Is the client interested merely in establishing a policy, and leaving the issues of administration and enforcement to the default procedures currently used for the other policies? Is there something different about the Internet itself, and the use of the company's computing resources, that suggests it is appropriate to develop special procedures for the Internet policy?
XII. RELATIONSHIP TO OTHER COMPANY POLICIES, OR CURRENT LAW
We have seen Internet policies that prohibit the use of the Internet to harass another person, or to violate copyright, to invade someone's privacy, or to commit some illegal act. In fact, the Internet policy appears to be the last resort for the other policies the company forgot to enact, or the issues it wishes to clarify at this time. Really, now, do we need an Internet policy to advise staff not to violate the law? Isn't this conduct already prohibited in some other company policy (for example, the anti harassment policy). If it is not, perhaps a policy should be created which does not focus on the means by which an act is effectuated that is, the technology), but the prohibited conduct.
Our view of technology is that, between voice mail, e-mail, Internet access, remote computing access, virtual offices, pagers, etc., we will spend our legal lives trying to keep up with the creation of policies relating to technology moving faster than we are. It might be more useful to focus on the conduct of people.
XIII. THE INTERNET, E-MAIL, AND OTHER DOCUMENT-RELATED POLICIES
Most of the traffic on the Internet is e-mail, often with attachments. The electronic messages received are documents. Will the client's Internet policy address the issue of retention, distribution, and destruction of these documents? We know that deleting electronic documents is currently very difficult, and document destruction policies have legal implications, including spoliation of evidence. Will the document destruction procedures be different for electronic documents than for paper?
Will the company policies for access to Internet and electronic documents be different than the policies for accessing paper files? If someone can walk down the hall, open my file drawer, and review correspondence and drafts of documents, can they sit at my computer and review the contents of my hard drive? Do I need to give them my password? Am I entitled to encrypt documents or password protect them in such a way that only I can access them? Is a document that I create as a part of my job responsibilities ever "my" document? How does a company effectively monitor and enforce when information and evidence is locked away.
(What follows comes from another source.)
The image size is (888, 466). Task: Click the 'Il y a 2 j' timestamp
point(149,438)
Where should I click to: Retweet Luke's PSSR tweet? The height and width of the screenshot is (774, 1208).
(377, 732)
In sum, we think that the issue of an Internet policy involves many company issues, only some of which involve the Internet. We recommend a careful review of existing policies before enacting yet another, that the policy focus on a set of behaviors unique to the Internet and the realm of electronic resources, that the company involve an appropriate pool of talent before creating such a policy, and that the policy be revisited often to evaluate its effectiveness and to see how far out of date it is in light of the advancement of technology. Isn't this fun?
(This article previously appeared in the Michigan Business Law Journal, Volume XIX, Issue 2.)